Geography
- Location: Chromepet, Chennai, India
- Coordinates: 12°57′13″N 80°08′19″E﻿ / ﻿12.953614°N 80.1385857°E

Organisation
- Care system: Quaternary
- Type: Specialist
- Patron: Prof. Mohamed Rela

Services
- Beds: 450
- Speciality: Multi-specialty

History
- Founded: 2018

Links
- Website: www.relainstitute.com

= Rela Institute & Medical Centre =

Rela Hospital is a multi-specialty hospital based in Chromepet, Chennai, India. It was founded in 2018 by Mohamed Rela, liver transplantation surgeon who currently serves as its chairman and director. It is a 450-bedded facility with over 55 clinical departments, and is primarily known for critically ill and multi-organ transplantation.

== History ==
The hospital was started in 2018 in Chromepet, Chennai, as a multi-specialty hospital with focus on critically ill and multi-organ transplantation. The 450 beds hospital is spread over 36 acres of land in Chennai and has 130 critical care beds, 14 operating rooms and advanced Radiology & Laboratory services.

In 2019, Rela Hospital performed a successful pediatric liver transplant on a 42 days old boy, which was the youngest successful pediatric liver transplant in India.

== Facilities ==
Rela Hospital has 55 medical departments and specialties to name a few Advanced Paediatric, Liver Disease and Transplantation, Obstetrics and Gynaecology, Orthopaedics, Critical Care and Anaesthesiology, Gastroenterology, Cardiology, Ear Nose and Throat diseases, Neurology, Radiotherapy, Radiology Treatment, Urological Diseases, Plastic & Reconstructive Surgery and other treatments.

== Achievements and Recognitions ==
Rela Hospital successfully performed Tamil Nadu’s first orthopedic balloon implantation on a senior citizen with a massive rotator cuff tear. This minimally invasive procedure, using the InSpace Balloon, significantly reduces pain and enhances biomechanics, marking a breakthrough in advanced shoulder surgery. This institute continues to push boundaries in heart and lung transplantation, reinforcing its status as a premier transplant center in India.
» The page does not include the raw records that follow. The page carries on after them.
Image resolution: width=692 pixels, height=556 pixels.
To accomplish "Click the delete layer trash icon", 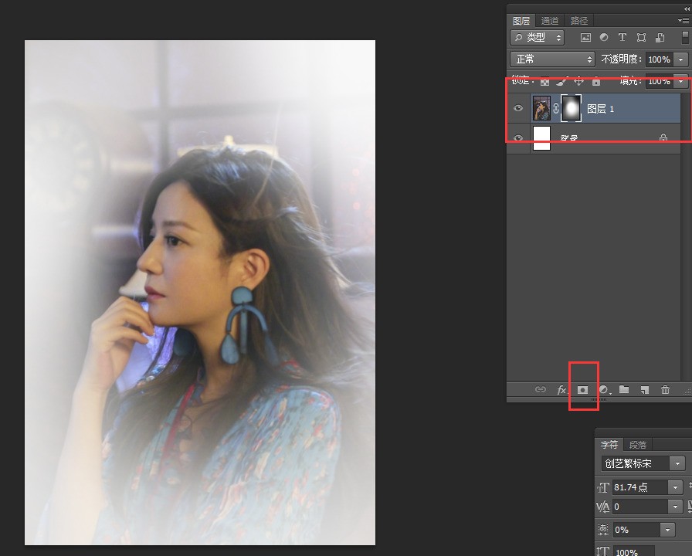I will coord(665,390).
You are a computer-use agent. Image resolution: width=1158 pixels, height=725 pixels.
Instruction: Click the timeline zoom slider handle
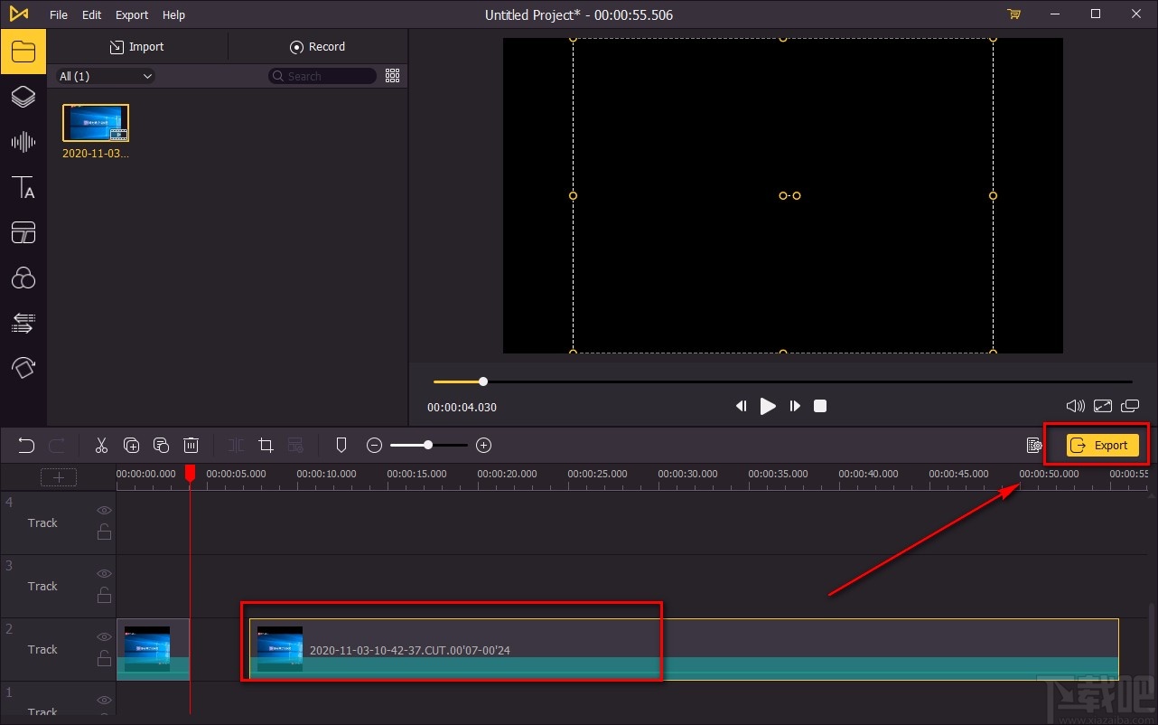pyautogui.click(x=428, y=445)
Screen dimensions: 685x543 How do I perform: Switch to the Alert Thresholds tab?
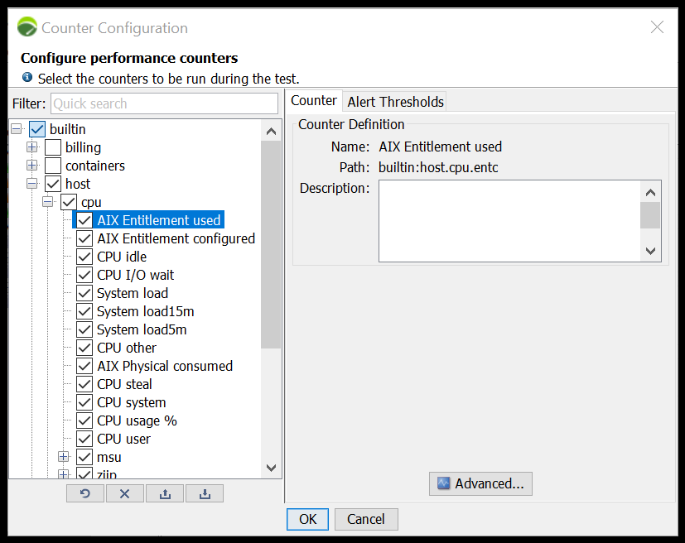395,102
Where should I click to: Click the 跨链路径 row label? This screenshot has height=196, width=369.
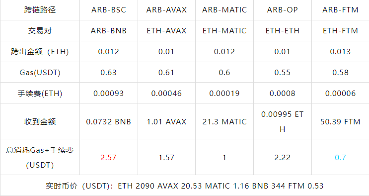coord(40,10)
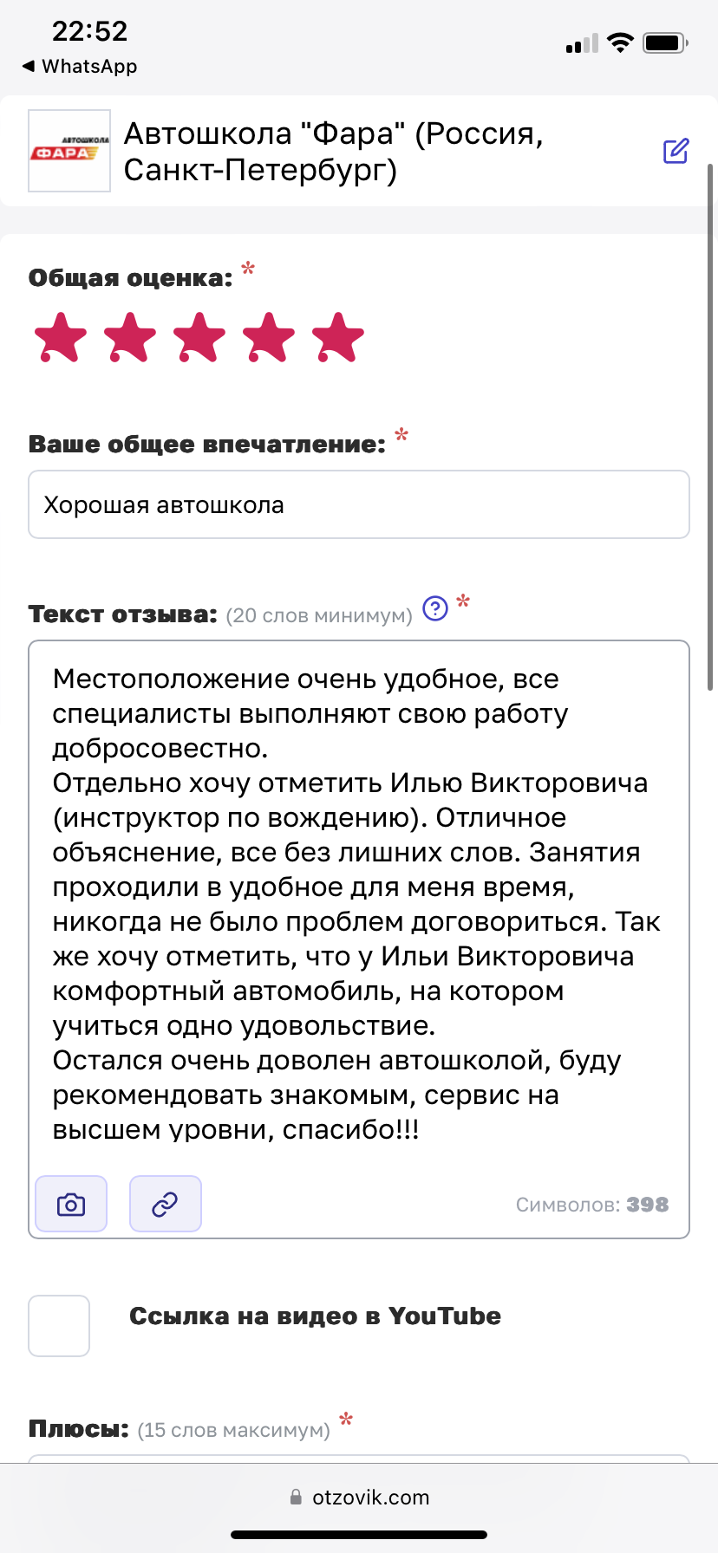The width and height of the screenshot is (718, 1553).
Task: Click the camera icon to add photo
Action: point(71,1204)

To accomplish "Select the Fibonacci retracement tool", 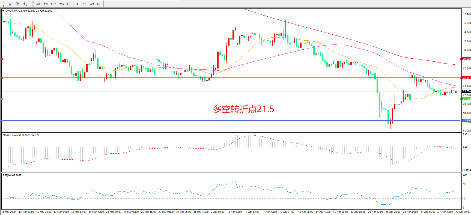I will pos(3,4).
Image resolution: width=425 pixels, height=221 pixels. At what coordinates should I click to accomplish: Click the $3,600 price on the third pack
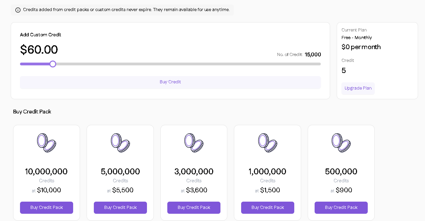point(197,190)
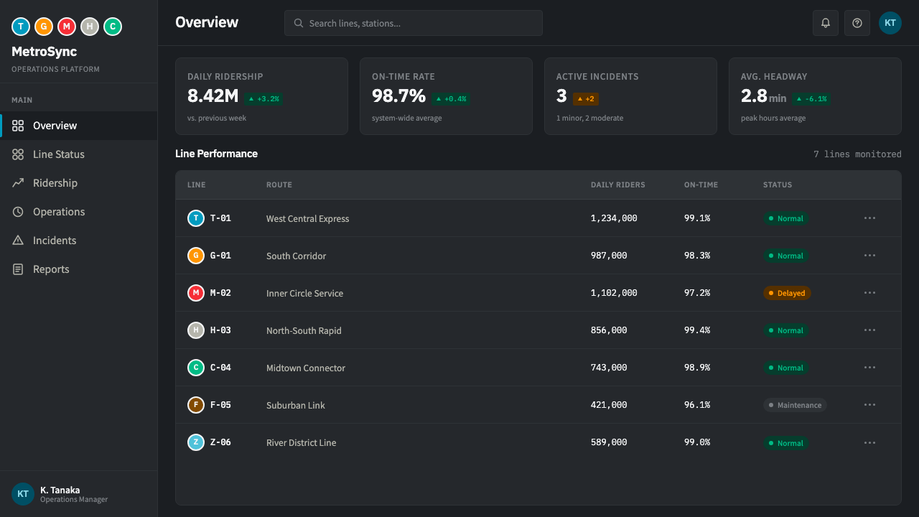This screenshot has height=517, width=919.
Task: Open row options for River District Line
Action: (870, 442)
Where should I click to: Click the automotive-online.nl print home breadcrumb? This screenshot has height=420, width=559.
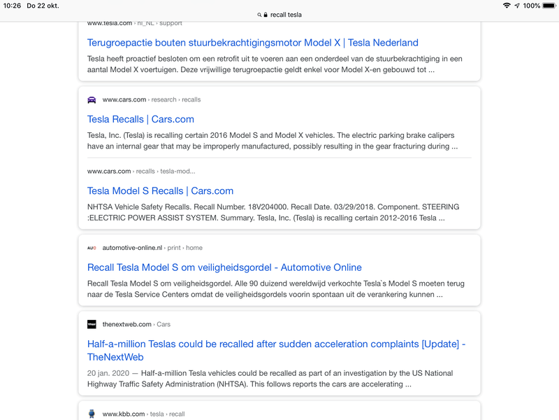pos(152,248)
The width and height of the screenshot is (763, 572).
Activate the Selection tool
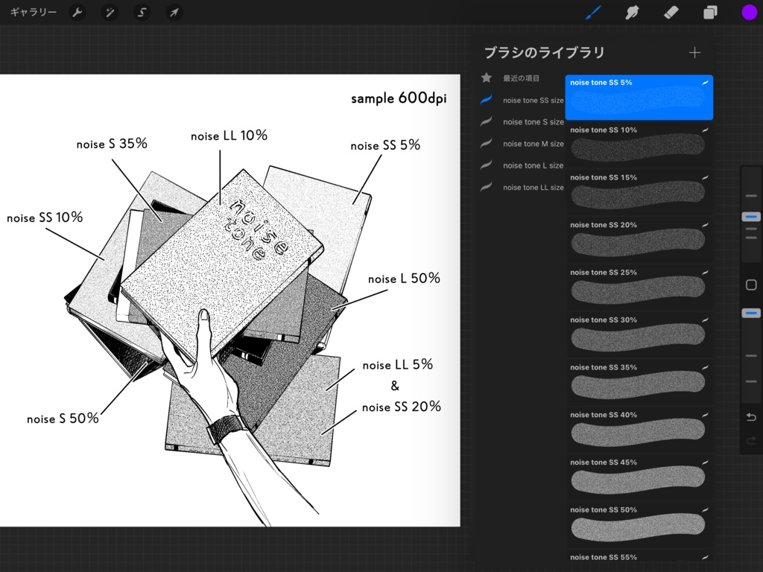point(142,12)
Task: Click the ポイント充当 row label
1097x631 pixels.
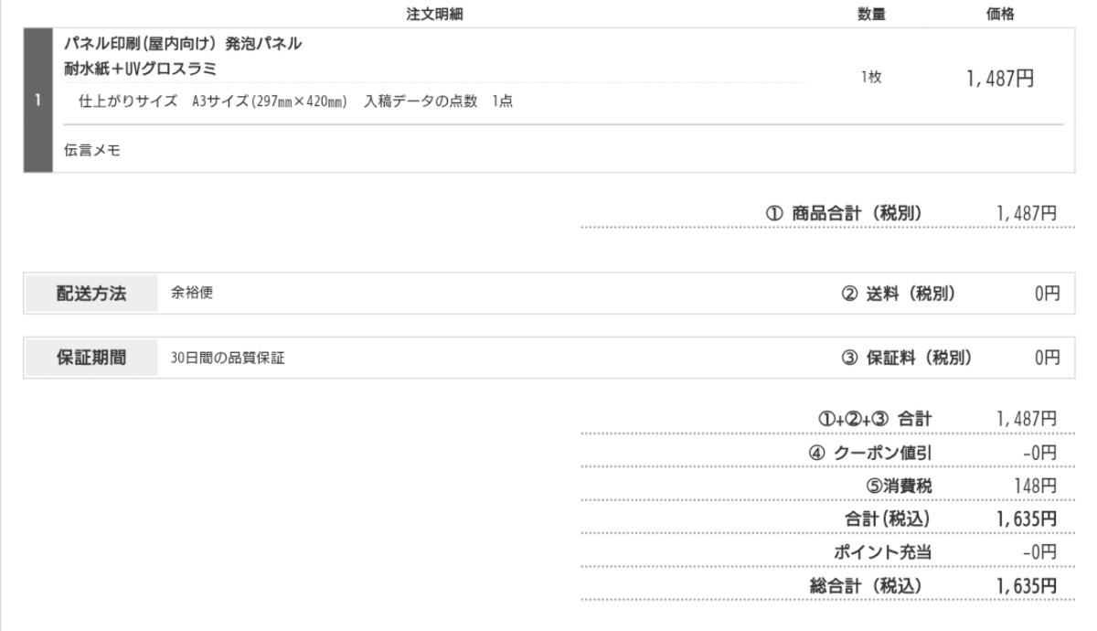Action: (x=883, y=551)
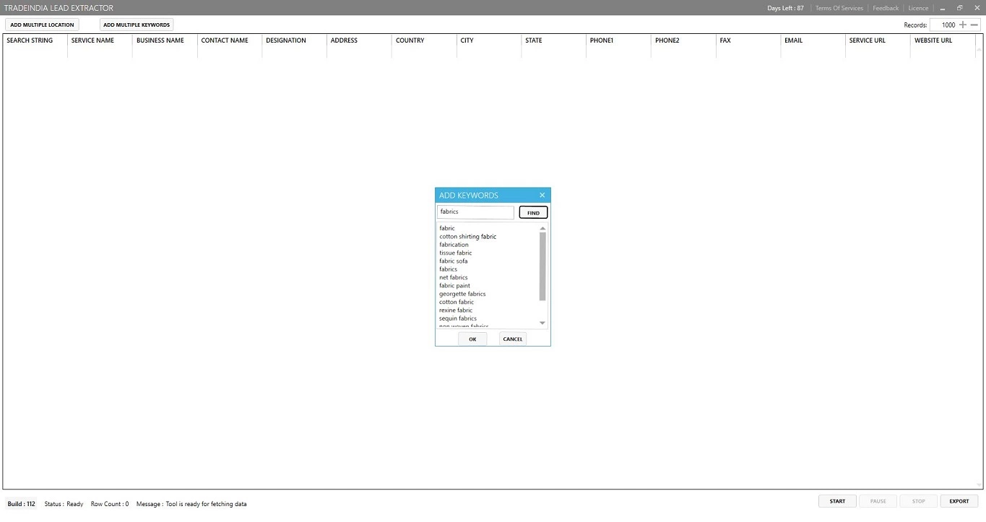Viewport: 986px width, 522px height.
Task: Confirm keywords with the OK button
Action: click(x=472, y=339)
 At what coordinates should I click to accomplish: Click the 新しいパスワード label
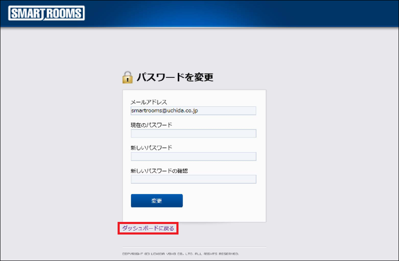[x=151, y=148]
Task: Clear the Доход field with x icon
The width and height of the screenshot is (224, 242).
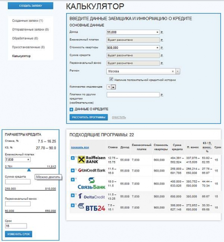Action: (157, 32)
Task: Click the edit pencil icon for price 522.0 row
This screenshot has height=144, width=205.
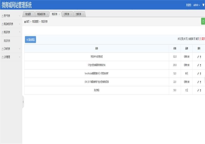Action: pyautogui.click(x=198, y=57)
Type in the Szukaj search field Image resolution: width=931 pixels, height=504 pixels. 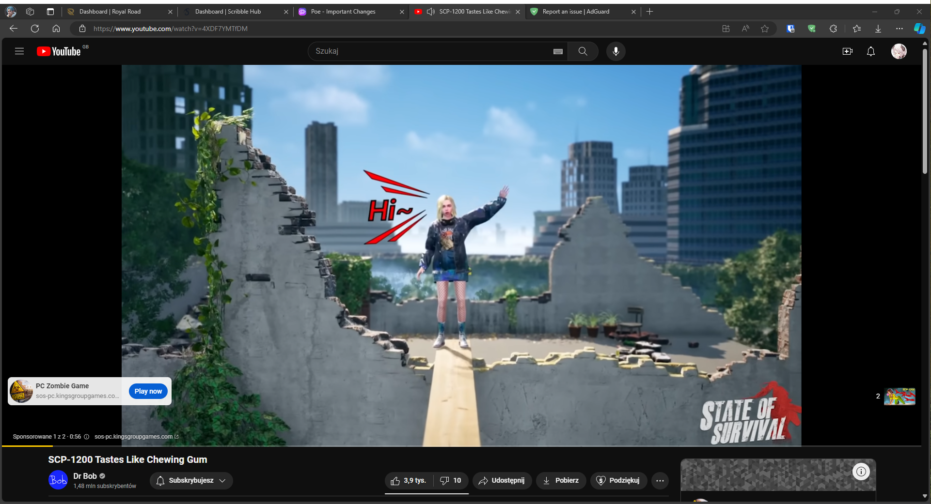(431, 51)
They have performed Advanced Endoscopic Breast Conservation Surgery for 60-Year-Old Cancer Patients. Rela Hospital Launches 24/7 Cath Lab for Acute Stroke Interventions.

Rela Hospital has launched Movement Disorder & DBS Troubleshooting Clinic for Parkinson’s Patients on April 10, 2024. Following that, they successfully performed Bilateral Lung Transplant on an 18-year-old girl.

On June 22, 2024, Rela Hospital became the first in Tamil Nadu to use synthetic ligaments for knee injury treatment. Mr. E. Manikandan, a 23-year-old software professional from Chennai, successfully underwent arthroscopic surgery at the hospital, where surgeons reconstructed two cruciate ligaments using artificial ligaments.

== Infrastructure & Technology ==
Rela Hospital is a multispecialty medical facility. It features 450 beds, 72 outpatient consultation suites, and a dedicated preventive health check lounge. The hospital houses India’s largest liver transplant ICU, a specialized ICU for pediatric multi-organ transplantation, and 159+ ICU beds catering to various specialties.

Its medical services include a fertility center, radiology and imaging services with 128 Slice CT, 3 Tesla MRI, and Cardiac MRI, and a blood bank and transfusion medicine unit. Rela Hospital also has an automated laboratory, an endoscopy unit, and one of India’s ERCP & EUS suites.